Location: Montana, United States
Date Posted: 3/28/2019 9:26:55 PM
Waymark Code: WM109VA
Published By: Groundspeak Charter Member neoc1
Views: 1

Long Description:
A haunted bank - we can think of a few possibilities here - a disgruntled depositor who lost it all during a financial panic and came back after death to even the score - a dishonest cashier who absconded with bank funds and was caught, his penance being to haunt the bank forever - a foiled bank robber, determined to make the bank sorry for not having turned over the cash...

In any event, someone seems to be haunting the bank, someone who definitely wished to make their presence known, too.

Headwaters Heritage Museum
This 1910 bank building was converted to a heritage museum, but an evil entity is still believed to linger in the building.

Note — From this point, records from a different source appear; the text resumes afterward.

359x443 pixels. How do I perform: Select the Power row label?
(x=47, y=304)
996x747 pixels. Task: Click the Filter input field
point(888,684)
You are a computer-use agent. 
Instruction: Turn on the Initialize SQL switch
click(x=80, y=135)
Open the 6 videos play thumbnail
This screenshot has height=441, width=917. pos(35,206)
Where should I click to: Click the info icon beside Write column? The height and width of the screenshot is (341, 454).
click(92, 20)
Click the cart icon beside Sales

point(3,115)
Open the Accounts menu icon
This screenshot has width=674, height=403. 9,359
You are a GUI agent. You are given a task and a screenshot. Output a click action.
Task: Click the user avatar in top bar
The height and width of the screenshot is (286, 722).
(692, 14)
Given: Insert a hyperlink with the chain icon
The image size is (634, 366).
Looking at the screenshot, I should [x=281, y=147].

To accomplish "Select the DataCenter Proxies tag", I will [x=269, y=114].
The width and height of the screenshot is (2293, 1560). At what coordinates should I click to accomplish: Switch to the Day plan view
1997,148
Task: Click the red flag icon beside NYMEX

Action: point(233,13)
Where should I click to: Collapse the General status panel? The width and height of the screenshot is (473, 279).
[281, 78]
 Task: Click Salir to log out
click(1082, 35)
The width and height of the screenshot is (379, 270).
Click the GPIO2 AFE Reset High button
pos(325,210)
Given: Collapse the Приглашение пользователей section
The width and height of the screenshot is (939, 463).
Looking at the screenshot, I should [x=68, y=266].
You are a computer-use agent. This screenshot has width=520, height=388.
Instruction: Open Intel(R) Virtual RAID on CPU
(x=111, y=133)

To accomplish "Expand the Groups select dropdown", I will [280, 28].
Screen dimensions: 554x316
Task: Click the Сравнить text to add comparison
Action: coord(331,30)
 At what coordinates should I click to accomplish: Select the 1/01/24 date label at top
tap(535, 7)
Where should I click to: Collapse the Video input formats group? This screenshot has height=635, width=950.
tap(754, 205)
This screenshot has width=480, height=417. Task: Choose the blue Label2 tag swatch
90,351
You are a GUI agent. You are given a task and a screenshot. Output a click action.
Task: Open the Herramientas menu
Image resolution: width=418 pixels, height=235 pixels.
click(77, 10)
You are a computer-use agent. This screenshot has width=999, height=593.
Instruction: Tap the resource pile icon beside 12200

Several visitors have reported being pushed by an unseen presence, as well as feeling cold spots and hearing disembodied footsteps.
From Haunted Places
Three Valleys State Bank opened in Three Forks in 1910, just two years after the town was platted. The majority of its clients were homesteaders scratching out a living in the surrounding countryside, which, for the bank, would not be a good thing. Drought hit Montana in 1917 and lasted for several years, forcing many farmers off their land. Eventually, the banks which held the mortgages on these farms would fail, as well. In fact, over half of Montana's banks would disappear as a result of the protracted drought, this one included. After several changes in ownership the bank was, at that time, American National Bank.

A bank again in 1960, it, too is now gone and the old bank is now home to the Headwaters Heritage Museum, open June 1 through September 30 (and by appointment in the off season). While the museum has been open since 1982, we can't state with certainty that it has been in this building for all of those thirty years.

The Three Forks Area Historical Society opened the museum in July of 1982, and it contains a vast and fascinating array of artefacts from the Missouri River Headwaters area. To list just the highlights...an anvil found at the headwaters (possibly the oldest American-made anvil in existence), Montana's largest brown trout caught in 1966 and weighing in at 29.5 pounds, an extensive barb wire collection, a dugout canoe used in a Lewis and Clark TV documentary, and a log cabin from Gallatin City (first county seat) built in the 1860s.

Upstairs is a nostalgic journey to the past with an old fashioned kitchen, school room, dress and millinery shop, beauty shop, tool room, and dental office. Three Forks was founded in 1908 by the Milwaukee Railroad, and there is a station agent's office filled with memorabilia. A military room is dedicated to those of this area who served our nation.

An extensive collection of obituaries, photo archives, and a newspaper microfilm library of the earliest issues of the Three Forks Herald, as well as the highly inflammatory Pink Reporter, published between 1938 and 1942, are available.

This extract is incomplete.